SOURCE PASSAGE:
◆ ◆ ◆ ◆ ◆
The Tomb of Dante (Sepolcro di Dante) is an Italian neoclassical national monument built over the tomb of the poet Dante Alighieri (1265-1321) in 1781. It is sited next to the Basilica of San Francesco in central Ravenna.

The monument is surrounded by a "zona dantesca", in which visitors have to remain silent and respectful. The small garden to the monument's right originated as the monastic cloister but now only has a colonnade on one side. The garden is traditionally named after the Quadrarco di Braccioforte, where two people invoked the "strong arm" of Christ to guarantee their contract and therefore had the image of that arm painted on the arch.

==History==
===Burial===
Dante spent his final years in exile in Ravenna and died there in 1321. The day after his death his funeral was held in the cloister of the basilica, then a Franciscan monastery, the Church of San Pier Maggiore, later called Basilica di San Francesco. He was then buried outside the cloister by the roadside in an ancient Roman sarcophagus, in which he still rests.
Bernardo Canaccio wrote a poetic Latin epitaph in 1366, which was inscribed on its lid:

"Iura monarchiae superos Phlegetonta lacusque

lustrando cecini volverunt fata quousque

sed quia pars cessit melioribus hospita castris

actoremque suum petiit felicior astris

hic claudor Dantes patriis extorris ab oris

quem genuit parvi Florentia mater amoris"

The sarcophagus was moved to the west side of the cloister by Bernardo Bembo, Venetian podestà of Ravenna, at the end of the 15th century.

A few years later Dante's hometown of Florence began making requests to have his remains returned. This had the support of two Medici popes, Pope Leo X and Pope Clement VII. The first request was supported by Michelangelo and in 1519 Leo granted Florence permission to move the sarcophagus there, but the Franciscans had enough time to make a hole in the wall and secretly move Dante's bones there. A Tuscan delegation duly arrived but found the sarcophagus empty. It was moved into the cloister and kept under guard.
◆ ◆ ◆ ◆ ◆
[Dataset excerpts]
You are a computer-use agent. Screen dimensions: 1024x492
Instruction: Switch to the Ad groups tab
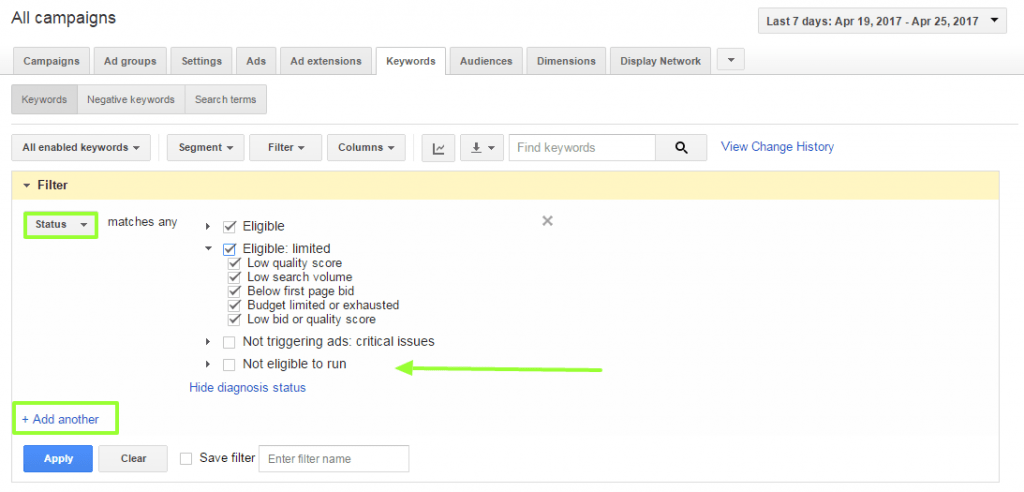(x=130, y=61)
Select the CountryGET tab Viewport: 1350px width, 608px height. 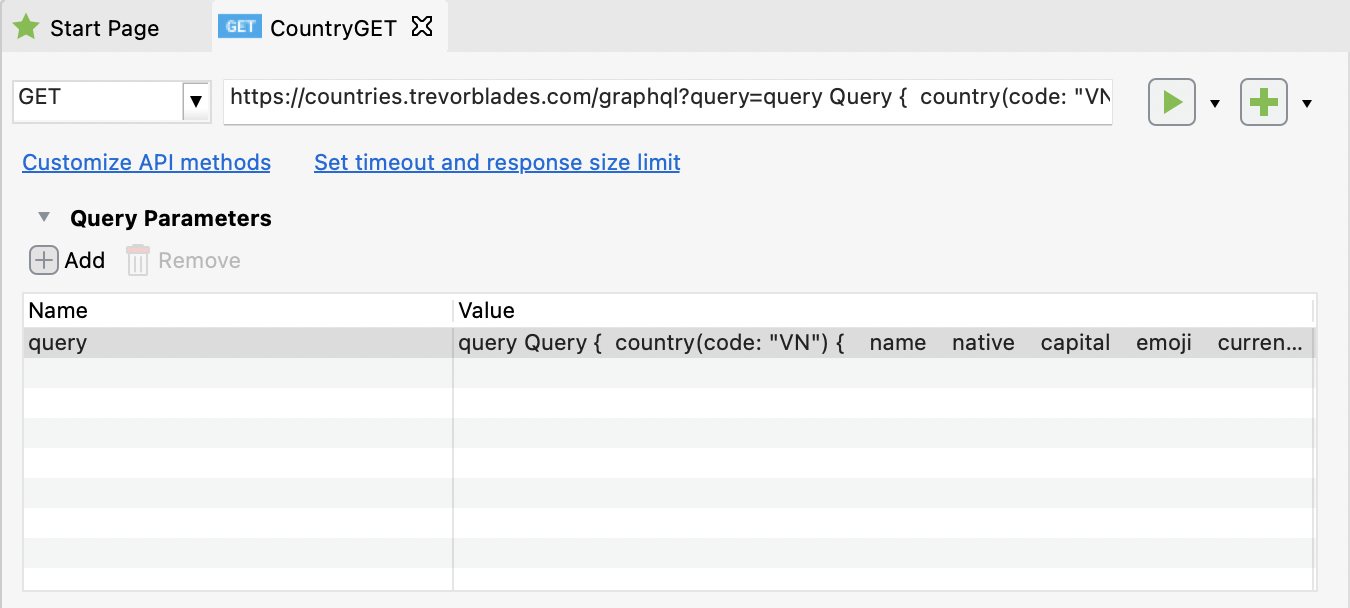click(330, 27)
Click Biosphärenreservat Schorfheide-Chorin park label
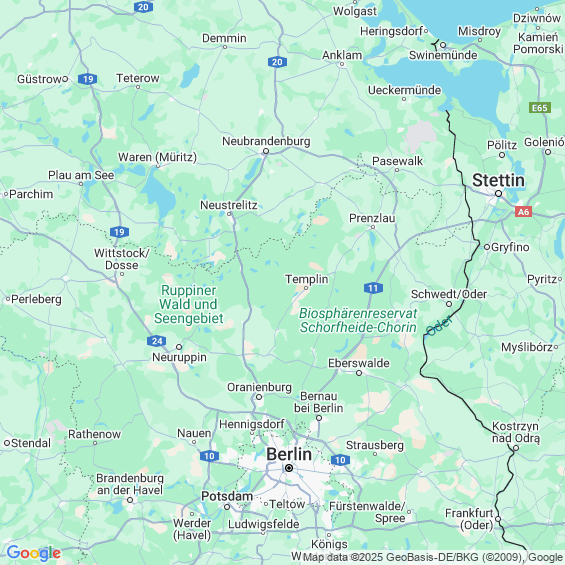This screenshot has height=565, width=565. click(358, 320)
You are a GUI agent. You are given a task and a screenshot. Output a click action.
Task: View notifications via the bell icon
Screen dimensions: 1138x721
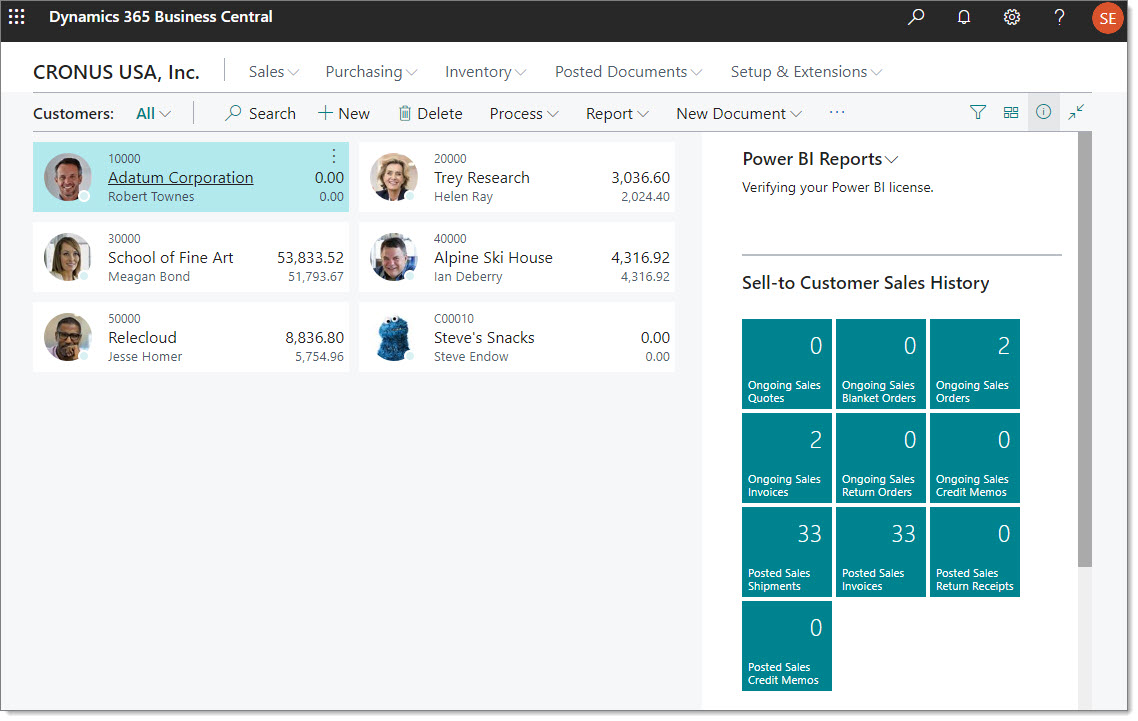click(963, 17)
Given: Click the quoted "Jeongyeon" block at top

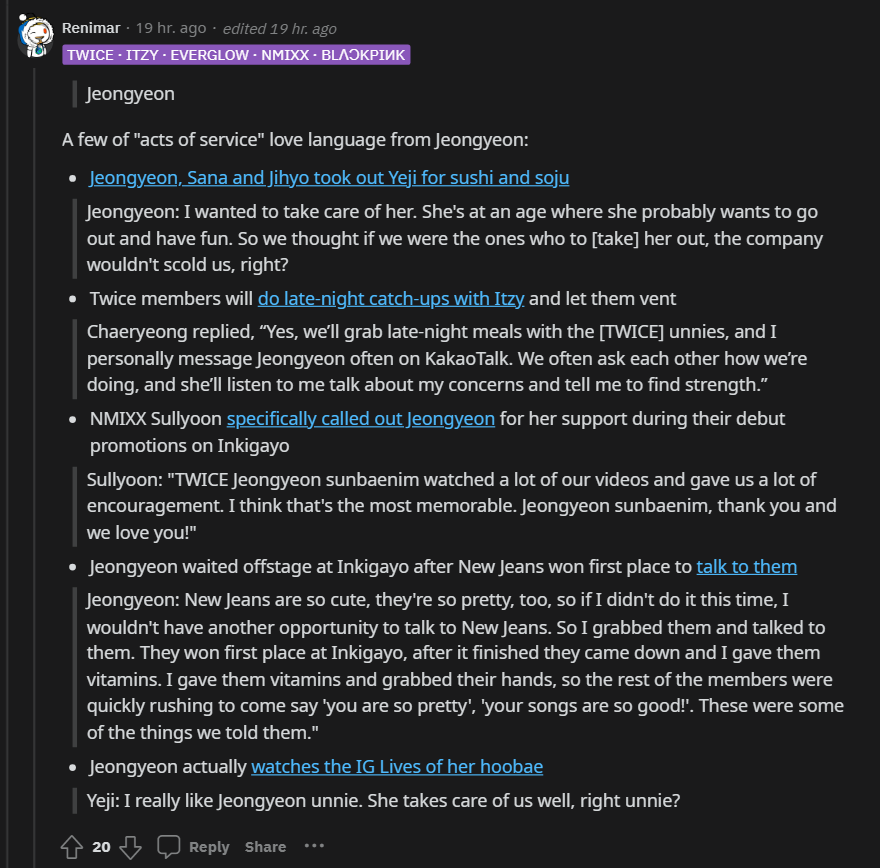Looking at the screenshot, I should tap(131, 94).
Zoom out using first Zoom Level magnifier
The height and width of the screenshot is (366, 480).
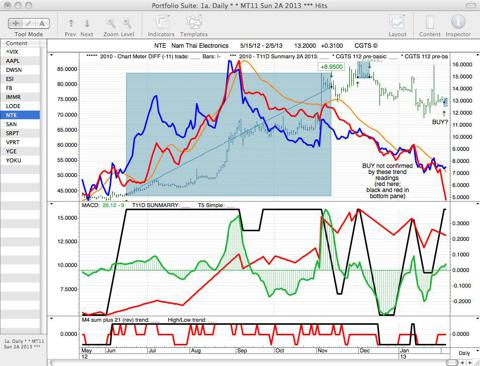pos(111,23)
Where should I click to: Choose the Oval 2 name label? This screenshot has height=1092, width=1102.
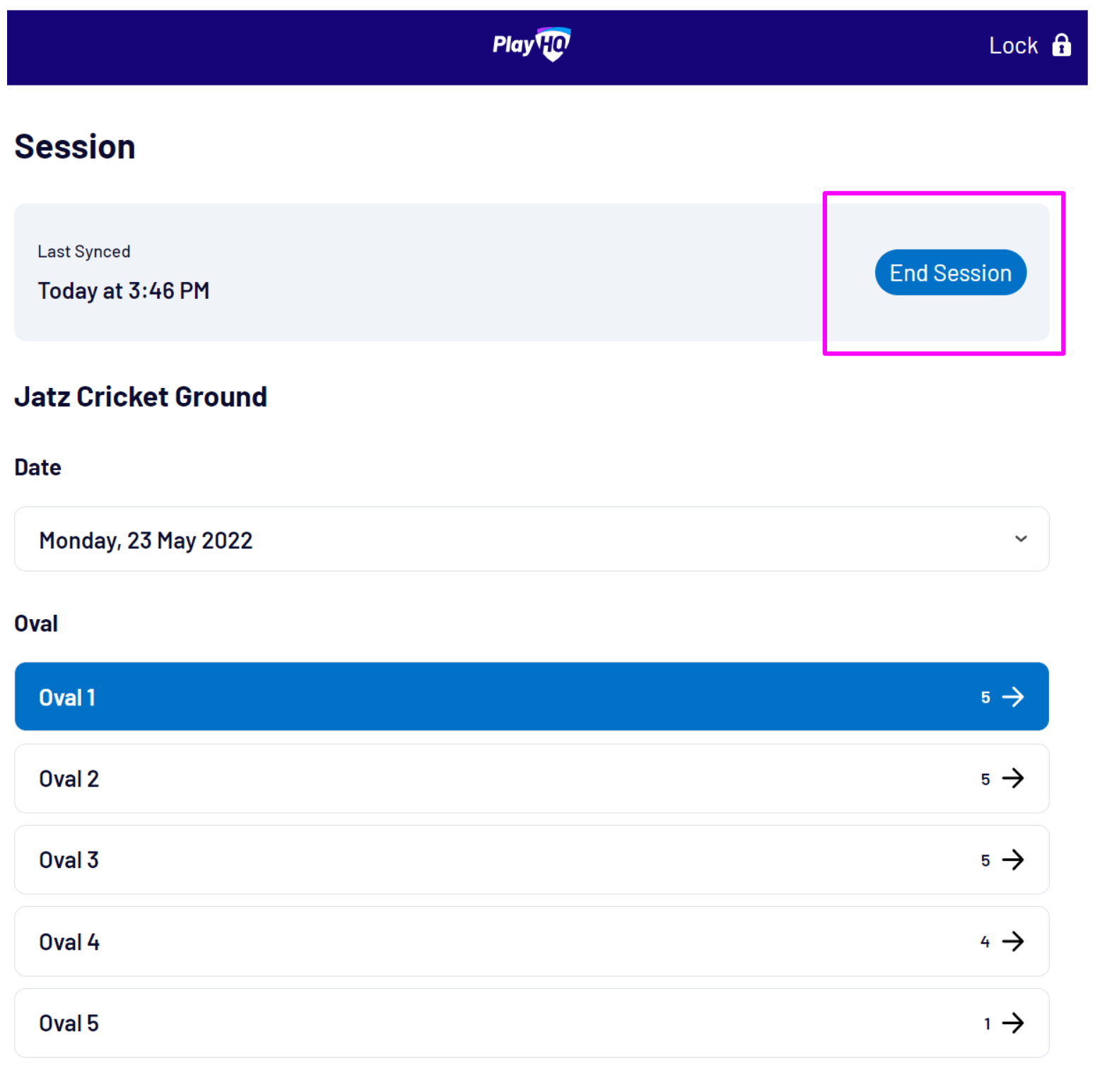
◆ ◆ ◆ ◆ ◆
TASK INSTRUCTIONS:
1. Print everything in the passage on the Tomb of Dante from "hic claudor Dantes" down to "kept under guard.".
2. According to the passage on the Tomb of Dante, who moved the sarcophagus to the west side of the cloister at the end of the 15th century?
3. Carry the passage on the Tomb of Dante forward, beginning right after its final sentence.

SOLVED PROBLEMS:
1.
hic claudor Dantes patriis extorris ab oris

quem genuit parvi Florentia mater amoris"

The sarcophagus was moved to the west side of the cloister by Bernardo Bembo, Venetian podestà of Ravenna, at the end of the 15th century.

A few years later Dante's hometown of Florence began making requests to have his remains returned. This had the support of two Medici popes, Pope Leo X and Pope Clement VII. The first request was supported by Michelangelo and in 1519 Leo granted Florence permission to move the sarcophagus there, but the Franciscans had enough time to make a hole in the wall and secretly move Dante's bones there. A Tuscan delegation duly arrived but found the sarcophagus empty. It was moved into the cloister and kept under guard.

2. Bernardo Bembo, the Venetian podestà of Ravenna.

3.
===17th to 19th centuries===
Meanwhile the bones were put in a new box in 1677 by Antonio Santi, prior of the monastery. The sarcophagus was restored under armed guard in 1692. The bones were put back in their original sarcophagus in 1781, the same year as the monument was completed, having been commissioned from the local architect Camillo Morigia by Luigi Valenti Gonzaga, the cardinal legate in Romagna. Square in plan and with a small cupola and dome, it covers the sarcophagus. Its interior is covered in marble and stucco. Morigia planned to have images of Virgil, Brunetto Latini, Cangrande della Scala and Guido Novello da Polenta in the pendentives of the dome's interior vault, but this plan was abandoned.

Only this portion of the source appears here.